Nutrients Peer Review

Authors have done a comprehensive review of the literature

The tables and figures complement the text

Suggestions to strengthen the manuscript

Table 3

Suggest expansion column 1 (ref #) – expand to author, date, country

Change from People to “humans”

Conclusions

Expand to translate limitations of present review into 3-4 clear research action statements such as need for food tables (lines 381) necessary to estimate habitual consumption to align/compare with RCT

Table 2

See above; description of RS levels does not help reader understand quantity to consume in normal foods; for example, R1 – quantity of legumes to equal a serving comparable to whole grains.  Help connect concept with practitioner application.  What should a practitioner tell a patient at the present time in layman terms?

Author Response

Reviewer 3:

Nutrients Peer Review

Authors have done a comprehensive review of the literature

The tables and figures complement the text

Suggestions to strengthen the manuscript

Table 3

Suggest expansion column 1 (ref #) – expand to author, date, country

Thank you for this suggestion.
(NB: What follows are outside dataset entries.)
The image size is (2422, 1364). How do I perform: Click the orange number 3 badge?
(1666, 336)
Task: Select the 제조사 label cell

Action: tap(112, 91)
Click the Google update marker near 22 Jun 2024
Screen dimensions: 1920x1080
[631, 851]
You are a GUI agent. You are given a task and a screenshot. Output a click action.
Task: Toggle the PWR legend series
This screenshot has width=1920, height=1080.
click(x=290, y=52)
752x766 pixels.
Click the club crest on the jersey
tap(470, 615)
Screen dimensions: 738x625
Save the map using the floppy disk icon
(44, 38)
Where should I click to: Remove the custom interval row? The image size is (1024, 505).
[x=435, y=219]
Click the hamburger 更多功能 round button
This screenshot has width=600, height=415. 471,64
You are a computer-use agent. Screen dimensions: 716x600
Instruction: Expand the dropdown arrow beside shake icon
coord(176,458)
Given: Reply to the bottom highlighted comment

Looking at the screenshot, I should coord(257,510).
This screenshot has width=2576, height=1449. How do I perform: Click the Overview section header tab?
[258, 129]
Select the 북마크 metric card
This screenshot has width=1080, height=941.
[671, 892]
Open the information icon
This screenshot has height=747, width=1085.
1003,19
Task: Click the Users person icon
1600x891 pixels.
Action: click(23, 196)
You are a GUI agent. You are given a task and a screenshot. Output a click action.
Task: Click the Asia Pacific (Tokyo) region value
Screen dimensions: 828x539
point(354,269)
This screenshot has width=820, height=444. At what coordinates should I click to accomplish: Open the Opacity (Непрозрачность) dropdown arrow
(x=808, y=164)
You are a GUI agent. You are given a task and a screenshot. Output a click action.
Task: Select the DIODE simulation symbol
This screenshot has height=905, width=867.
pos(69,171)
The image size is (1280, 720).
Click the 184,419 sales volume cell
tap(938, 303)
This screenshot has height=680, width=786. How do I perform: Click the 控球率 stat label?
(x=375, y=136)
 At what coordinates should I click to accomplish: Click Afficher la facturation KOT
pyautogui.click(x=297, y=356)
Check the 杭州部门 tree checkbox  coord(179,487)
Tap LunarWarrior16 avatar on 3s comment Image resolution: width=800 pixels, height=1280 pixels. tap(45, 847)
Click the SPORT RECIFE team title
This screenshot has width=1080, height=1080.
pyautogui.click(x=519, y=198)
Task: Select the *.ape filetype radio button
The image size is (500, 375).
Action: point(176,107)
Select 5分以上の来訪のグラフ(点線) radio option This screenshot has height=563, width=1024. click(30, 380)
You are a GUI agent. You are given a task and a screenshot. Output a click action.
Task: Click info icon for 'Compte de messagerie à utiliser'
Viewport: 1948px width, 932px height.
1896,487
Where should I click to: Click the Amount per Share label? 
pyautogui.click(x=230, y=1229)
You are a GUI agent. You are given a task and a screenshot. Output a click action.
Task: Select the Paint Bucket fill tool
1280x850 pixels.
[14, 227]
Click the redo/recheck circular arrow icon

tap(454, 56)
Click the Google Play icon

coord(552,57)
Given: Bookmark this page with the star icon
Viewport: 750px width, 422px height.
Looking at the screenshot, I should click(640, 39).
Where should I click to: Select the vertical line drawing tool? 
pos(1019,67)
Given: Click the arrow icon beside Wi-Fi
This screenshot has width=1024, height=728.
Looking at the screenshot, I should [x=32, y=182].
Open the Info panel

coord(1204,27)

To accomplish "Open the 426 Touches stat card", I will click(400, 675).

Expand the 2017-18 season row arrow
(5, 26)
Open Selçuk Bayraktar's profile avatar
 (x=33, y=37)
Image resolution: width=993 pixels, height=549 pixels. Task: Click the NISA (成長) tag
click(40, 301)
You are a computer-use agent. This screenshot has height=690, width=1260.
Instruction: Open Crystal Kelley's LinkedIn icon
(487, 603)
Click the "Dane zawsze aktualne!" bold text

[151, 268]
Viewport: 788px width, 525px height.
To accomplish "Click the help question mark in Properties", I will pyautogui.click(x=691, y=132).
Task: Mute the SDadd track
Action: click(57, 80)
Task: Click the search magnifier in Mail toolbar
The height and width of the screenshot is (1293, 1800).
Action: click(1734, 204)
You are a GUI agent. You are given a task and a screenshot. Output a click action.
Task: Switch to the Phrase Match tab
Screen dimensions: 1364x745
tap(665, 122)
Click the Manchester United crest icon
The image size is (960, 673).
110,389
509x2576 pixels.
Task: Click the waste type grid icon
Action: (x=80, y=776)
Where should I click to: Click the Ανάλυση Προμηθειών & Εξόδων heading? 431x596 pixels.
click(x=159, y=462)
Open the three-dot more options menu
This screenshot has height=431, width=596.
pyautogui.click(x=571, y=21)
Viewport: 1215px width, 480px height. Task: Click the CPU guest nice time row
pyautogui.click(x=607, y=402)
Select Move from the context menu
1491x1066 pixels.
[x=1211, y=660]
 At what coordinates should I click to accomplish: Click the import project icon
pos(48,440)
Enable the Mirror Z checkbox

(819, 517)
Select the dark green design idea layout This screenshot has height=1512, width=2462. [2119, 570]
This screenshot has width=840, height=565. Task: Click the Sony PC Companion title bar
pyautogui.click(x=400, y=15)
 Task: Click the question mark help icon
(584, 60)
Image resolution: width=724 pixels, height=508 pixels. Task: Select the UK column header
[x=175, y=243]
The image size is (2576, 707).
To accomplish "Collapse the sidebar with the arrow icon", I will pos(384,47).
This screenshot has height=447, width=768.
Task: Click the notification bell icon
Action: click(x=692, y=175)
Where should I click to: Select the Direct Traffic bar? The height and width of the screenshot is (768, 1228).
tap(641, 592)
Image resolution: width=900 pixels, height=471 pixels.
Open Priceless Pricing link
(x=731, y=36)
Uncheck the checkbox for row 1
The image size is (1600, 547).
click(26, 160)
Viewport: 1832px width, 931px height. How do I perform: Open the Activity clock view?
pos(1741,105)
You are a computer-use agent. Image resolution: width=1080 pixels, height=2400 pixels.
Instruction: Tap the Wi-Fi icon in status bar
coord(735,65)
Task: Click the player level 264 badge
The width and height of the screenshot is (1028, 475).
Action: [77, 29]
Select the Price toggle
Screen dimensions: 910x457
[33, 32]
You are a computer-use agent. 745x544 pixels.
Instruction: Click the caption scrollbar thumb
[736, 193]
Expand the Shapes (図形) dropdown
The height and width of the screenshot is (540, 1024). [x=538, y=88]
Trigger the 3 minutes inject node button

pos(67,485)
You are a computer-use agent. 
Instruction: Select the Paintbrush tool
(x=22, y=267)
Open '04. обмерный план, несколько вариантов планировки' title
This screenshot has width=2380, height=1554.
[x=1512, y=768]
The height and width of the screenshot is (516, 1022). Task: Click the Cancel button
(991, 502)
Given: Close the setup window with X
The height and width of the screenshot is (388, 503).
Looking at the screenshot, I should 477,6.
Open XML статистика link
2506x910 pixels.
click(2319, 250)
In the interest of formatting to keep Table 3 on one single page, we have not included this extra information.

Change from People to “humans”

We have changed the Table name to:” Table 3. Overview of Studies Investigating Resistant Starch In Humans With Chronic Kidney Disease And Diabetic Kidney Disease.“

Conclusions

Expand to translate limitations of present review into 3-4 clear research action statements such as need for food tables (lines 381) necessary to estimate habitual consumption to align/compare with RCT

We have included a section on Future Directions (Lines 532-541) to provide a clear overview of the need for food databases of RS.

 

Table 2

See above; description of RS levels does not help reader understand quantity to consume in normal foods; for example, R1 – quantity of legumes to equal a serving comparable to whole grains.  Help connect concept with practitioner application.  What should a practitioner tell a patient at the present time in layman terms?

We have included reference to foods with high concentrations of RS in lines 292-294.